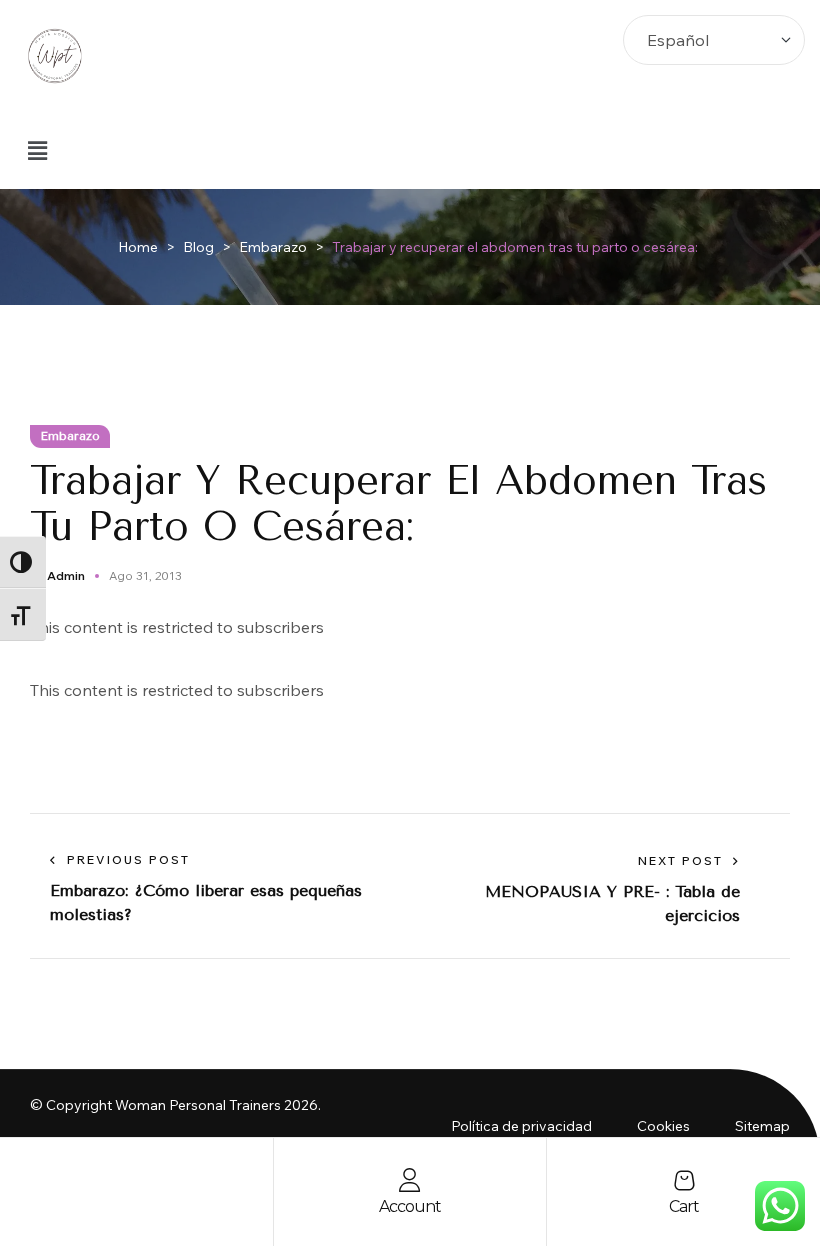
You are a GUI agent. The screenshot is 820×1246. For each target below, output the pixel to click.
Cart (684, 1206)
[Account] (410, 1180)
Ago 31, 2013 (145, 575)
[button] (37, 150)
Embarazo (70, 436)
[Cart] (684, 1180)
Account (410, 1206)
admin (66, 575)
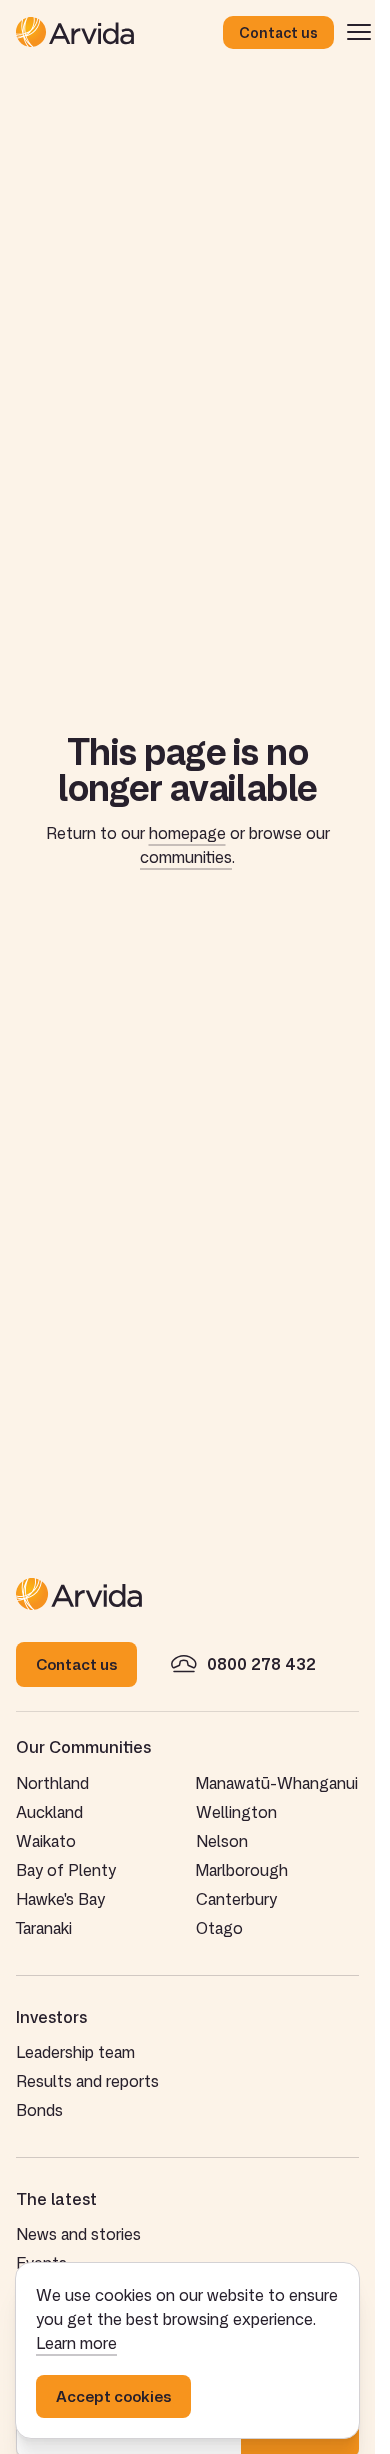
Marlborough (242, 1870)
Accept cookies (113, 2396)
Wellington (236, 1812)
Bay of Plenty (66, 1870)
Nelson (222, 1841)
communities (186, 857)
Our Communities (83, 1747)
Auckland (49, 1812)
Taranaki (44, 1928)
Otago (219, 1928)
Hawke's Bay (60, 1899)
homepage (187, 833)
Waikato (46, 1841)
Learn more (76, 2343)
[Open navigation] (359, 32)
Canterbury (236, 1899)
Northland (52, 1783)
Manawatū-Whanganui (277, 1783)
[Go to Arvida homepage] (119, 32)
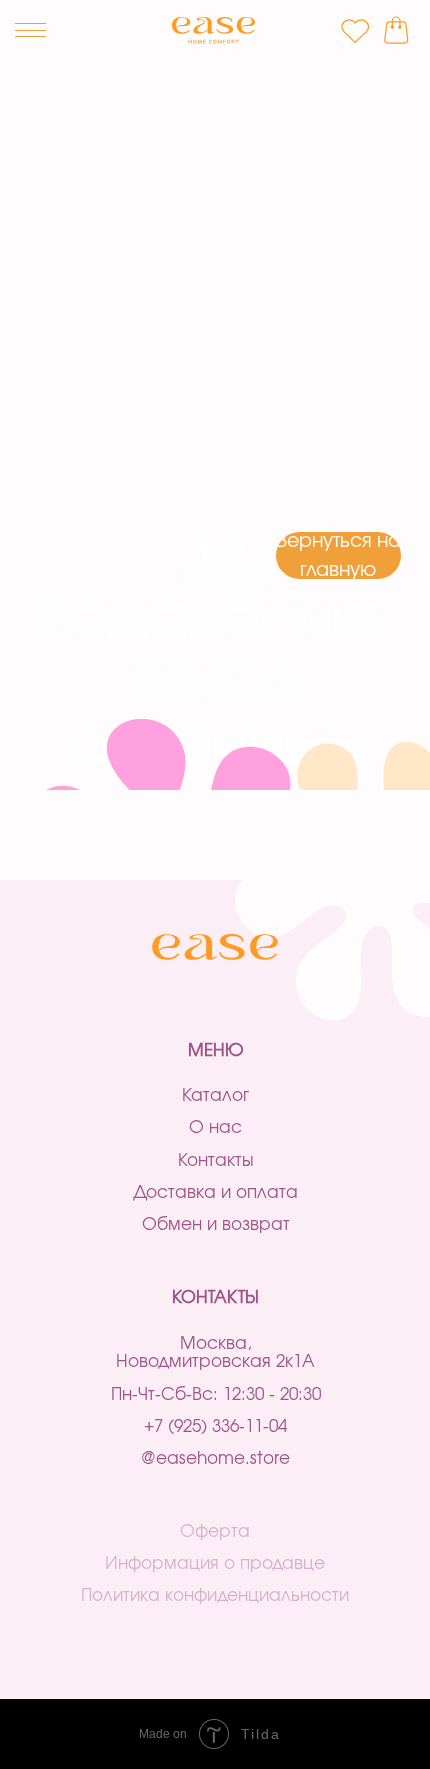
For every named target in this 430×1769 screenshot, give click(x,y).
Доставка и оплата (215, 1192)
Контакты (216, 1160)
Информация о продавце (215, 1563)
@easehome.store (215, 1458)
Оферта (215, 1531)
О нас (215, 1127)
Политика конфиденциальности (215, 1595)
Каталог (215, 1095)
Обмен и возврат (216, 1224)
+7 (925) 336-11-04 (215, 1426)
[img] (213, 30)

########

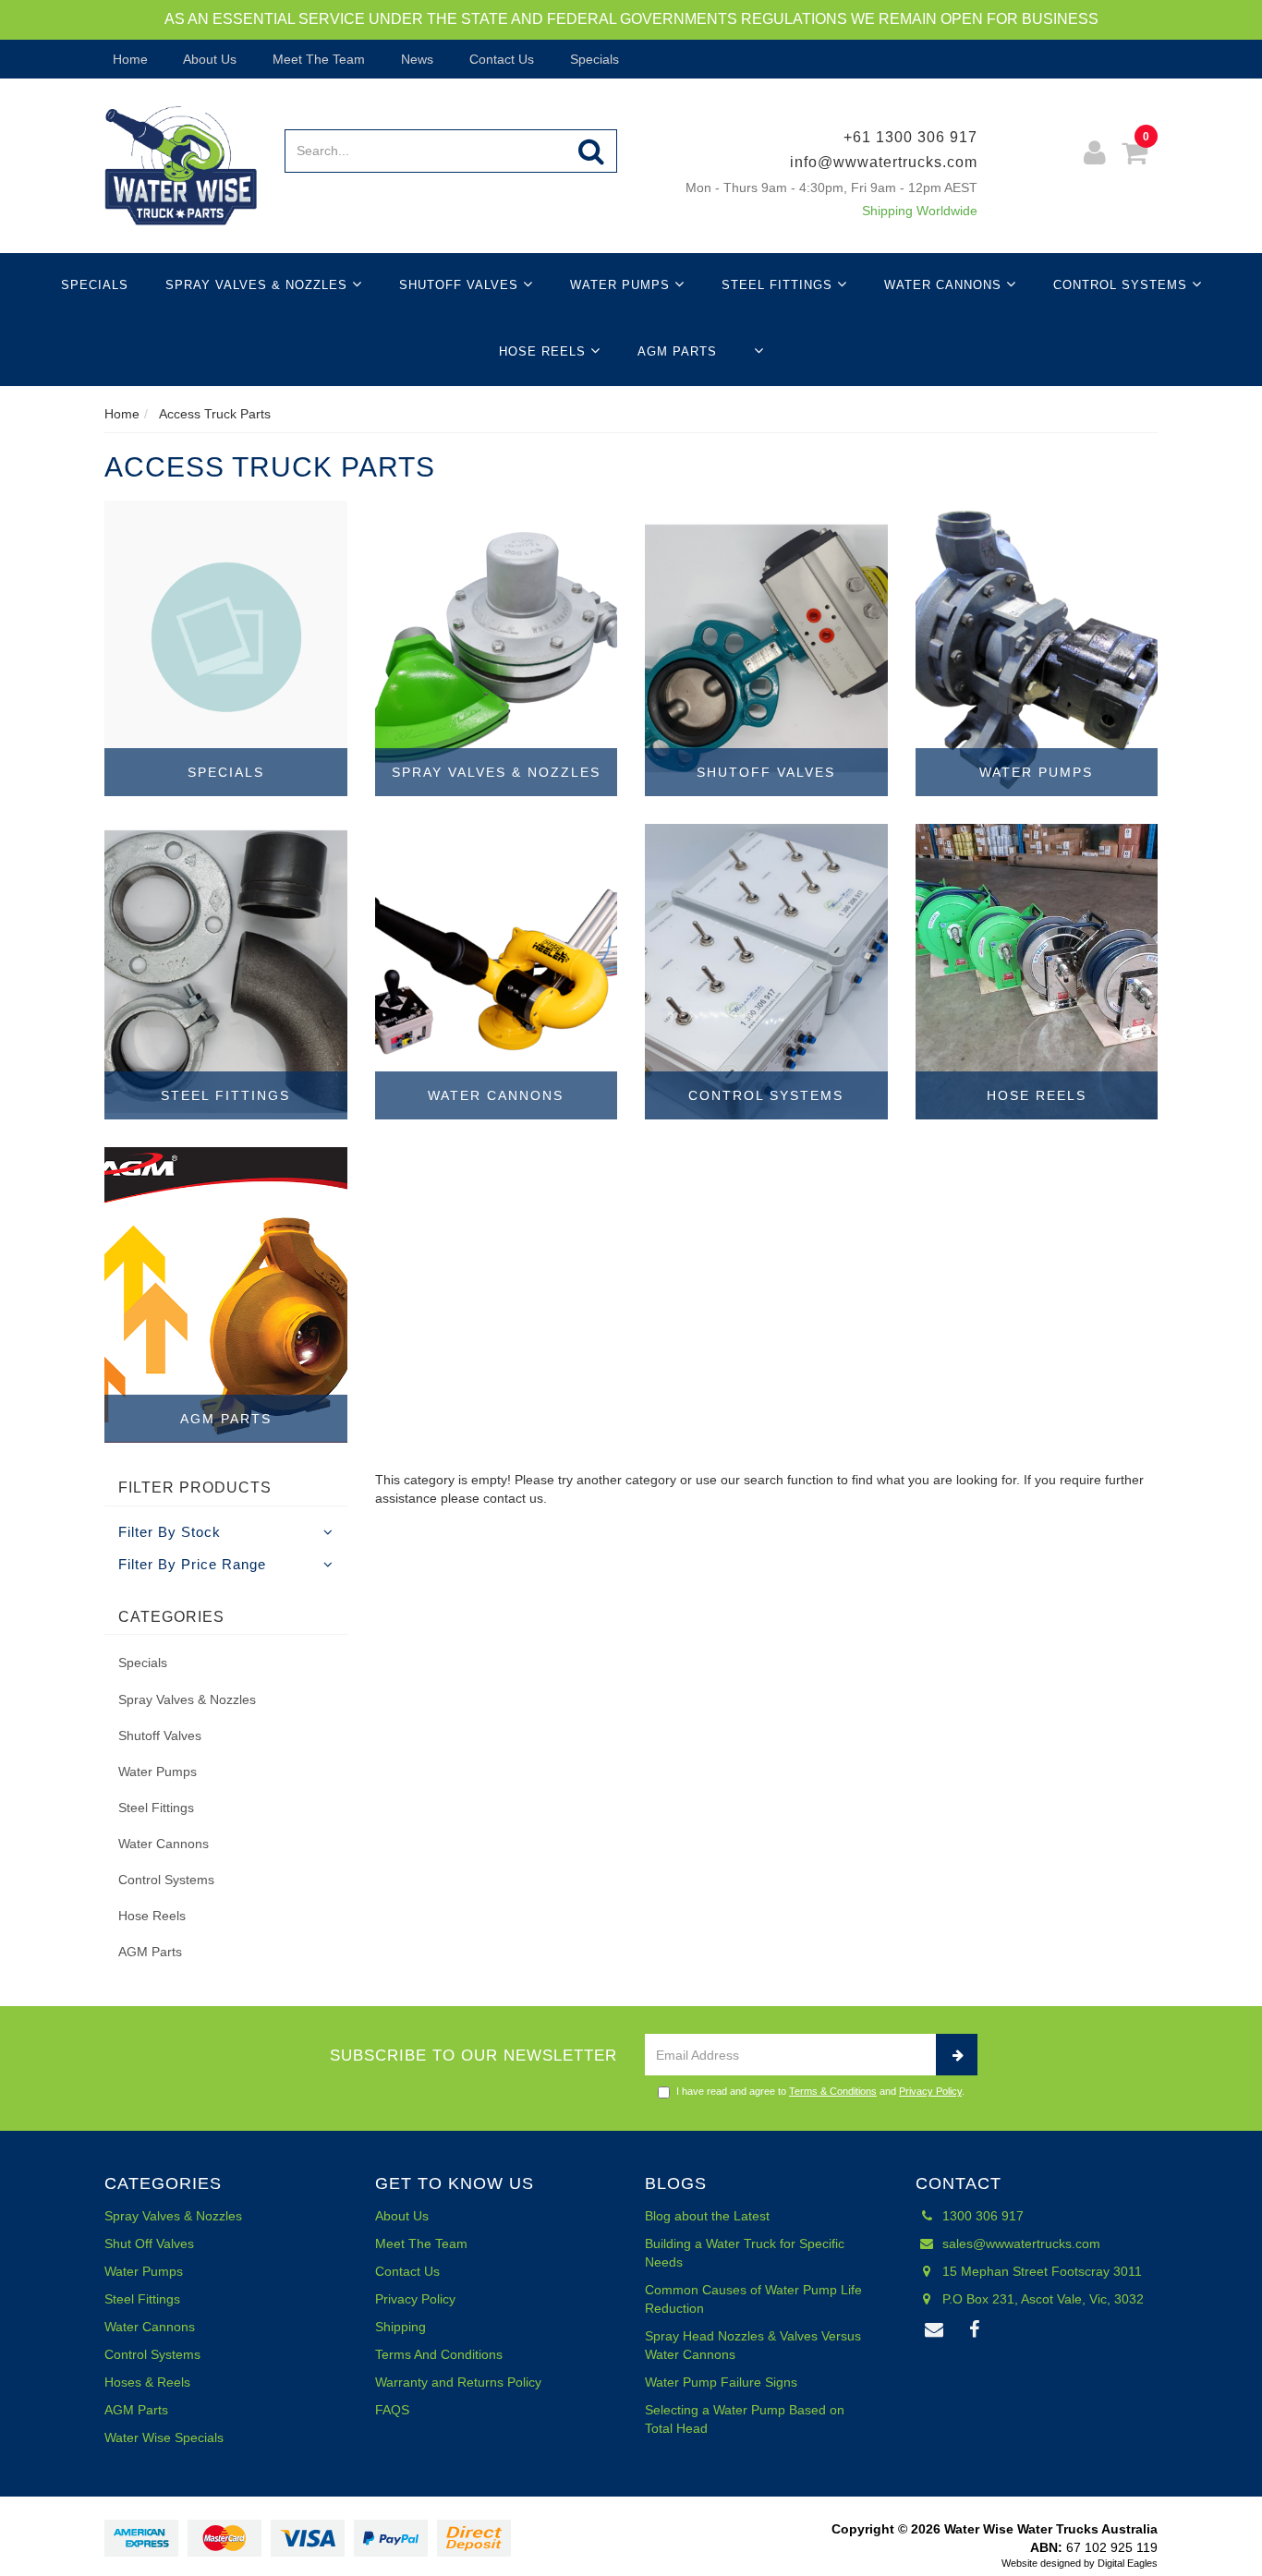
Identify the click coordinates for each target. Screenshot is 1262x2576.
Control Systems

########

YOUR ASSIGNMENT: Output exactly those lines of the data above that run from the line with "You are a GUI" up to and including the line with "Manawatū-Whanganui (277, 1783)". No pictures go in.

SOLUTION:
You are a GUI agent. The screenshot is 820×1246. For each target below, output the pixel to click.
Cart (684, 1206)
[Account] (410, 1180)
Ago 31, 2013 (145, 575)
[button] (37, 150)
Embarazo (70, 436)
[Cart] (684, 1180)
Account (410, 1206)
admin (66, 575)
Marlborough (242, 1870)
Accept cookies (113, 2396)
Wellington (236, 1812)
Bay of Plenty (66, 1870)
Nelson (222, 1841)
communities (186, 857)
Our Communities (83, 1747)
Auckland (49, 1812)
Taranaki (44, 1928)
Otago (219, 1928)
Hawke's Bay (60, 1899)
homepage (187, 833)
Waikato (46, 1841)
Learn more (76, 2343)
[Open navigation] (359, 32)
Canterbury (236, 1899)
Northland (52, 1783)
Manawatū-Whanganui (277, 1783)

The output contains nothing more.